Anzitutto la flessibilità psicologica che ha diverse declinazioni ma di cui voglio sottolineare, in particolare, la capacità di allargare il “portafoglio” valoriale di una persona. Per la psicologia, valore è ciò per cui vale la pena impegnarsi, è una presa di posizione. Il secondo skill è la capacità di “futurazione”, di aprire una finestra sul futuro, cruciale in una pandemia caratterizzata da un tempo sospeso nel quale la capacità di pensare al futuro è paralizzata dallo stato emotivo predominante dell’incertezza. In questa fase post-pandemica, nella quale siamo tutti ancora un po’ storditi ma stiamo tentando di rialzare la testa, abbiamo bisogno di una compassione che inneschi il duplice meccanismo della flessibilità psicologica e dell’apertura al futuro per ripartire e dare un nuovo senso al nostro agire. Che la Chiesa si interpelli su questo tema con l’aiuto di esperti mi sembra un segnale importante.

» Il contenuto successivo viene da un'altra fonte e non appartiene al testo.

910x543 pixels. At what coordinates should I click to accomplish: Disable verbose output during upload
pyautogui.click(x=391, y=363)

Anche perché, come ricorda l’Oms, non c’è salute senza salute mentale, eppure questo ambito non sembra ricevere ancora la dovuta attenzione dalla politica…

Prima della pandemia si diceva che la salute mentale sarebbe stata la grande sfida del decennio 2020-2030: il Covid ha reso quest’affermazione ancora più clamorosa. Non curare la salute mentale ha enormi costi psicologici e sociali. La depressione, il disturbo più diffuso, non impatta solo sull’individuo ma sul suo lavoro, sulla vita familiare e sul benessere dei figli. Non c’è nulla di più lungimirante che investire in salute mentale: un dollaro investito in questo ambito ne fa risparmiare cinque in termini di spesa sociale. Questa consapevolezza dovrebbe tradursi in decisioni e comportamenti concreti da parte delle società e dei governi.

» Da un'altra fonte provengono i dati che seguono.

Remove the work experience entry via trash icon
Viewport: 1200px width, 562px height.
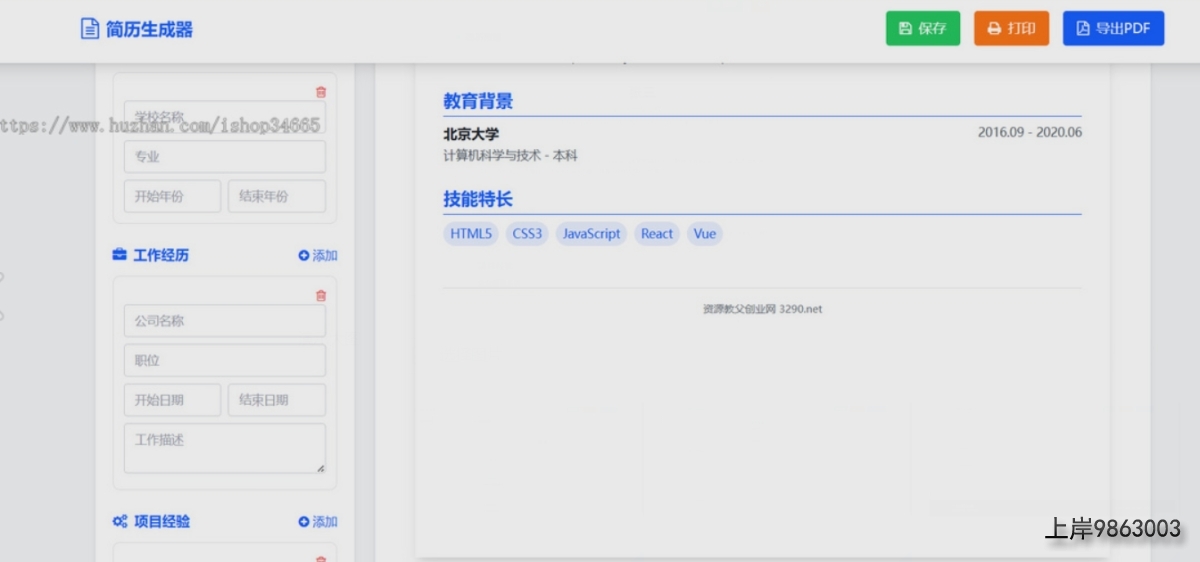coord(321,296)
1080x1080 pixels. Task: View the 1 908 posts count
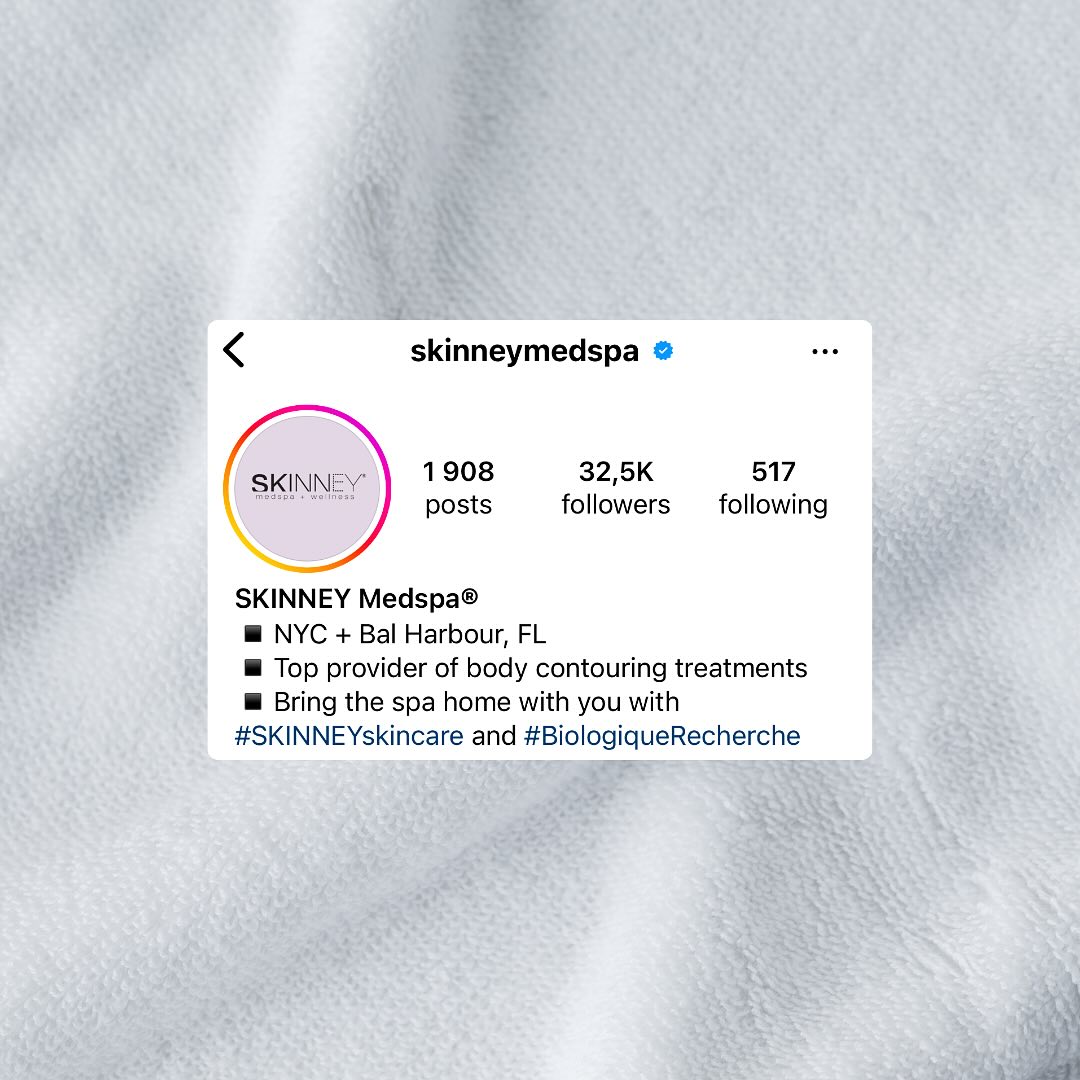458,488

La Pastorale della salute della Chiesa italiana, con il suo Tavolo sulla salute mentale e i suoi convegni annuali, accende i riflettori sull’importanza del benessere mentale. In questo orizzonte, qual è il ruolo delle parrocchie?

In Italia le parrocchie sono già un grande spazio di “terapia informale”. Luoghi di accoglienza, consolazione e sostegno, svolgono tutto ciò che si può considerare terapia informale e costituiscono forse la maggiore rete di sostegno alla sofferenza emotiva delle persone. Perciò è fondamentale che anche la pastorale in questo ambito non sia improvvisata, ma assuma una forma più strutturata e compiuta.